Cette région est la seule en France où l’État a dû reprendre la main sur une partie des dossiers FEADER (fonds européen pour le développement rural). En cause, la gestion erratique des fonds européens du second pilier (aides JA, modernisation, diversification).
Fin 2023, après un an de tergiversation, le Conseil régional de Bourgogne-Franche-Comté avait dû accepter de transférer l’instruction de 800 dossiers aux DDT et chambres d’agriculture. Début avril 2024, 1 845 dossiers PCAE (modernisation, transition) et diversification, déposés dans le cadre de l’ancienne programmation 2014-2022, restaient encore en souffrance. « Entre le 1er janvier 2023 et le 31 mars 2024, les services du conseil régional n’ont instruit en propre que 146 dossiers, soit dix par mois, déplorent les organisations professionnelles. Au rythme actuel, il faudra dix ans pour finir le travail. Or compte tenu de la date limite pour l’instruction (juin 2025), le risque est de voir les crédits européens non consommés repartir à Bruxelles. »
Incompétence administrative
Certains manifestants ont témoigné des difficultés causées par "l’incompétence administrative de la collectivité".
Installé au 1er janvier 2022 sur l’exploitation familiale (40 vêlages avec embouche), Julien Fenéon de Saint-Julien-de-Civry a engagé la construction du tunnel prévu dans son PDE (plan de développement de l’exploitation) et la rénovation de son parc de contention. Le dossier PSN (Plan stratégique National) a été déposé le 30 mai 2023 à la région. Ni la confirmation par la Région que son dossier était complet et serait subventionné, ni l’autorisation de démarrer les travaux, ni la venue sur sa ferme en novembre 2023 du vice-président de la région chargé de l’agriculture, n’ont suffi : 13 mois après le dépôt de son dossier, il n’a toujours pas reçu la convention attributive demandée par la banque ! Pour maintenir à flot sa trésorerie, il a dû revendre plusieurs vaches qu’il avait achetées pour développer son cheptel. « Sans le soutien de mon entourage, j’aurai cessé mon activité », se désole-t-il.
Souscription d'un prêt
Dans le cadre de l’installation d’un second fils le 1er janvier 2023, la famille Barnaud à Saint-Germain-en-Brionnais a engagé un projet de construction de stabulation allaitante. Celui-ci a fait l’objet de deux dépôts de dossiers PCAE en 2022 et d’un dépôt de dossier PSN début 2023 (aménagement intérieur). Alors que les deux PCAE (Plan de compétitivité et d’adaptation des exploitations agricoles) ont été signés par la Région et que les travaux ont démarré en juillet 2023 (condition pour bénéficier de taux encore raisonnables à 1,97 %), le PSN n’a toujours pas de convention. Il faut pourtant finir le bâtiment et payer les factures aux artisans.
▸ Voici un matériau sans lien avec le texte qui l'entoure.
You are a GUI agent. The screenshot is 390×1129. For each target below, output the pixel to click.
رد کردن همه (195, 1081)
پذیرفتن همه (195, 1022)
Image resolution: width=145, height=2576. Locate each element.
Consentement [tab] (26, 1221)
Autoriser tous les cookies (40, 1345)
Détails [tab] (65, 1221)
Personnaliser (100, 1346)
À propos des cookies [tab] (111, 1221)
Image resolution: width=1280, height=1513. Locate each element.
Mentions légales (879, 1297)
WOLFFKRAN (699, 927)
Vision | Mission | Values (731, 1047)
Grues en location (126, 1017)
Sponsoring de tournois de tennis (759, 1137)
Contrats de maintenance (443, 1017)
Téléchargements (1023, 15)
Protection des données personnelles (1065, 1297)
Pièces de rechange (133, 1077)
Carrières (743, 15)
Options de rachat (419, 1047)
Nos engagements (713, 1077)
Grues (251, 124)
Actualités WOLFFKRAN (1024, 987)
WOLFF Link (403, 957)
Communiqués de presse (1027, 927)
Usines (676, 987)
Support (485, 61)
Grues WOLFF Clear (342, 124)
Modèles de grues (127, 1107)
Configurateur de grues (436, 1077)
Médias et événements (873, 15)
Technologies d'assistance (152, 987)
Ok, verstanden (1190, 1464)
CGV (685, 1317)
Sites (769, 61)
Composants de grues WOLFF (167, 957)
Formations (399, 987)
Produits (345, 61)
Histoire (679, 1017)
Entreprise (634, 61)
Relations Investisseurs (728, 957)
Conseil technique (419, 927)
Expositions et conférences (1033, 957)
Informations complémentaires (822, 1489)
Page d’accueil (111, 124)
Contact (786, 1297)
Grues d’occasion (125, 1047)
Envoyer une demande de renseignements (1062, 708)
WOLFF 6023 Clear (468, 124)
« La seule solution que l’on nous propose actuellement serait la souscription d’un prêt MT supplémentaire à 4,5 %, explique Philippe Barnaud dans une colère noire. Ce qui représente une annuité de 13 000 € pendant 15 ans à notre charge. Nous ne nous laisserons pas faire. Nous sommes en train de rassembler les agriculteurs qui ont les mêmes difficultés que nous. »
Christian Morel, le vice-président de la région chargé de l’agriculture, a annoncé qu’il reviendrait sur l’exploitation de Julien Fénéon le 16 juillet. Il y est attendu de pied ferme.
Alors la nouvelle programmationdes fonds FEADER (2023-2027) doit être mise en place, les syndicats (JA, FDSEA, Coordination rurale) demandent que l’État reprenne entièrement la main sur l’instruction des dossiers.